Harapan agar masyarakat Indonesia tetap berbelanja juga diutarakan CEO Home Credit Indonesia, Jaroslav Gaisler.

"Dengan adanya penurunan suka bunga ini, diharapkan akan membuat lending rate dari perbankan semakin kompetitif dan memicu pertumbuhan kredit.

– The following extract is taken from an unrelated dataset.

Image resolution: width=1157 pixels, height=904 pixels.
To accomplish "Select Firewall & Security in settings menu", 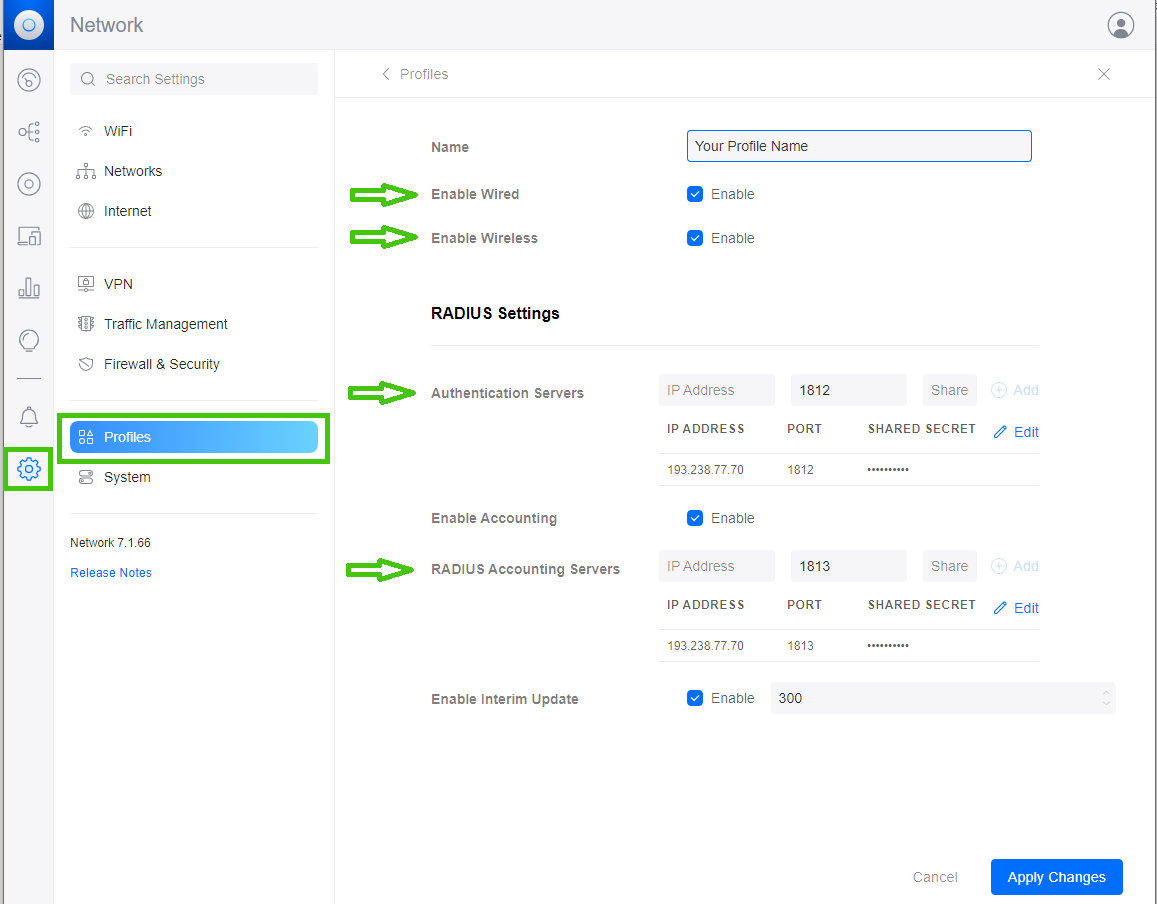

Secara umum kebijakan ini diharapkan mampu merangsang daya beli yang berujung kepada peningkatan konsumsi masyarakat di dalam negeri," sebutnya dalam pernyataan kepada BBC Indonesia.

"Dan seperti kita ketahui bersama, konsumsi domestik masih menjadi tulang punggung dan kontributor utama bagi perekonomian Indonesia,"

Hak atas foto EPA
Image caption Agar ekonomi bisa berjalan, Enny Sri Hartati selaku pengamat ekonomi dari INDEF, mengatakan pemerintah perlu memperhatikan sektor fiskal dengan memberi insentif kepada pelaku usaha kecil dan menengah.

Kebijakan fiskal

Enny Sri Hartati, pengamat dari Institute for Development of Economics and Finance (INDEF), menyamakan kebijakan Bank Indonesia dalam menurunkan suku bunga acuan dengan memberi gula-gula kepada masyarakat.

"Ibaratnya mobil, BI menekankan pada remnya agar ekonomi tetap stabil dan inflasi tidak naik. Kalau inflasi terkendali, daya beli masyarakat terjaga. Tapi masalahnya, karena ada perlambatan pertumbuhan ekonomi, diperlukan akselerasi," kata Enny.

Agar mobil bisa 'digas', menurut Enny, pemerintah juga perlu memperhatikan sektor fiskal dengan memberi insentif kepada industri serta usaha kecil dan menengah.

"Selain mengeluarkan kebijakan moneter, pemerintah harus memperhatikan perizinan, bahan baku, penyediaan listrik, infrastruktur, dan sebagainya."

Dalam pidatonya beberapa waktu lalu, Presiden Joko Widodo akan menggelontorkan sekitar sepertiga Rencana Belanja Negara 2018 untuk transfer daerah dan dana desa demi pemerataan ekonomi.